2. Menganggap Mereka Tidak Akan Pernah Menjadi Korban
Kita terbiasa berpikir bahwa perempuan lebih rentan menjadi korban pelecehan, namun faktanya, anak laki-laki pun memiliki risiko yang sama. Direktur MaleSurvivor, Christopher Anderson, mengungkapkan bahwa "1 dari 6 anak laki-laki akan menjadi korban kontak intim yang tidak diinginkan sebelum mereka berusia delapan belas tahun." Angka ini tidak bisa dianggap remeh.
Oleh sebab itu, penting bagi orang tua untuk mengajarkan nama-nama bagian tubuh dengan benar, serta berdiskusi secara terbuka mengenai batasan tubuh dan konsep persetujuan sejak dini. Anak laki-laki perlu tahu bahwa mereka berhak berkata “tidak” terhadap segala bentuk sentuhan yang tidak diinginkan kapan saja.

§ Cuplikan Data:
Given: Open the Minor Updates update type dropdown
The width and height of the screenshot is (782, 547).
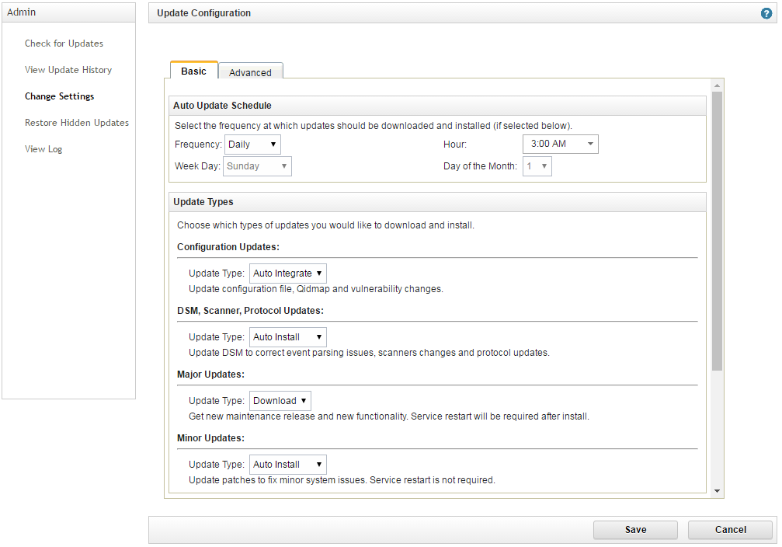Looking at the screenshot, I should point(287,464).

§ Perintah: Lanjutkan tulisan tentang anak laki-laki sebagai korban pelecehan, mulai setelah kalimat terakhirnya. Data ini diambil dari sumber yang berbeda.

§ Hasil Tugas:
Anderson menjelaskan, "Jika kita tidak membicarakan hal-hal ini kepada anak laki-laki kita sebagai orang tua, maka orang lainlah yang akan melakukannya. Dan orang-orang itu kemungkinan besar bukanlah sosok yang Anda inginkan untuk mengajarkan anak Anda tentang batasan tubuh dan persetujuan."
Buat anak merasa bahwa mereka selalu bisa bercerita kepada Anda tanpa takut dimarahi atau disalahkan.
3. Mendorong Mereka untuk Harus Hebat dalam Olahraga

Olahraga memang memiliki banyak manfaat, namun bukan berarti semua anak laki-laki harus mencintai atau unggul dalam olahraga. Ada kecenderungan orang tua untuk merasa bangga ketika anaknya mencetak gol atau meraih prestasi di lapangan, namun lupa memberikan apresiasi serupa saat anak meraih pencapaian non-kompetitif seperti menulis puisi atau berhasil menyelesaikan proyek pribadi.
Meskipun aktivitas fisik penting untuk kesehatan, tidak semua anak harus melakukannya dalam bentuk olahraga. Anak pertama saya, misalnya, lebih senang menggali tanah di halaman belakang, dan itu tetap merupakan bentuk aktivitas fisik yang sehat dan kreatif.
Ingatlah, anak laki-laki Anda tidak menjadi lebih “laki-laki” hanya karena menyukai olahraga.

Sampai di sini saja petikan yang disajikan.